Interview with real estate developer, Jim Beers, Washington

Interview with real estate developer, Jim Beers, Washington
18/04/2017 , by , in Interview Old

You’ve been watching the real estate scene for 43 years. How’s it changed?

Most of the real estate development in the 60’s was private development done by such people as Oliver Carr and Charles E. Smith. The developers were mostly local and the capital investment was relatively modest. They would raise money among friends and business associates. There’s been an enormous amount of capital wealth created by successful developers who brought in partners, such as JBG, Carr, Smith and Quadrangle. But the landscape changed gradually as real estate became much more expensive and capital intensive. Washington started attracting large institutional and international investors which, combined with growth in the federal government and related independent businesses attracted more “big money players,” making it more challenging for the small guys.

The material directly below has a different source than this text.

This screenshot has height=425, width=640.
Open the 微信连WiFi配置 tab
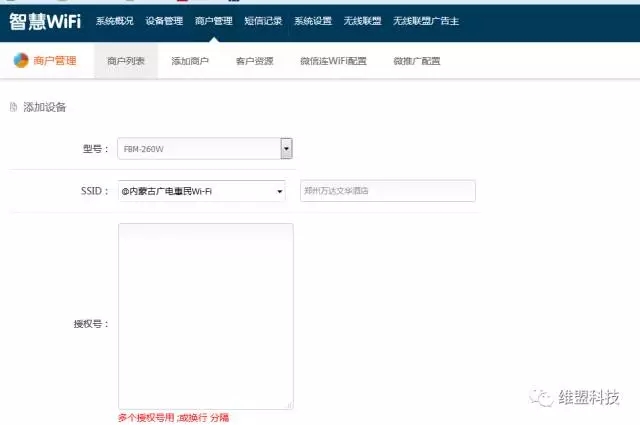(x=333, y=62)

Is it harder to be a small real estate entrepreneur now in Washington?

  One of the things you have to do is try to figure out what part of the market the big guys are not playing in. So you can have somebody say, “Okay, I’m going to start off with developments that are in the five to ten million dollar range,” whereas a big company says, “We’ve got a fifty million dollar cutoff because we don’t want to fool around.” It’s just as time-consuming to buy something for five million as 50 million or 200 million, because you still have all the legal work and due diligence. The smaller developers may be more willing to take a risk. I remember when a Watergate building was sold a while back and there was some small environmental risk associated with it. And it was thought to be almost a non-event. But it might take a large developer out of it because they can’t take that risk, so somebody local can step in and say, “I know how to manage that risk.” Then you also see smaller developers who come in and decide to go into an untested market either way out in the suburbs or parts of DC that have not yet been developed and that the big institutions are not interested in. The big guys want to be on K Street, the East End, Tysons Corner or something established. So there are still lots of opportunities for these smart young developers who want to start their own business.

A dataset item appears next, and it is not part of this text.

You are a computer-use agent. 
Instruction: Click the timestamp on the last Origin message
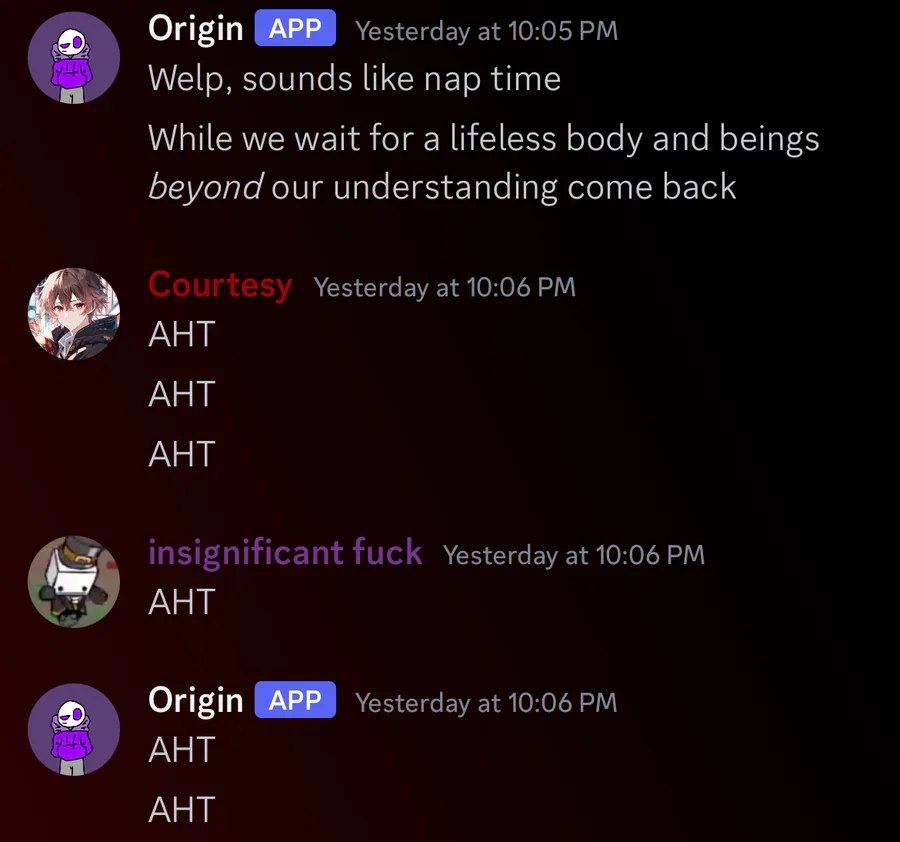(x=486, y=703)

What’s it like to do commercial real estate in Europe compared to America?

Much more lawyer driven.  Horribly so. The transaction costs associated with buying or selling something they call pan-European transactions, among multiple countries, have fees that are way out of proportion to the price by US standards. If something’s worth a hundred million, the fees can be four to five times what you would have in the US. That’s money wasted. It doesn’t create value, it’s simply following all the laws.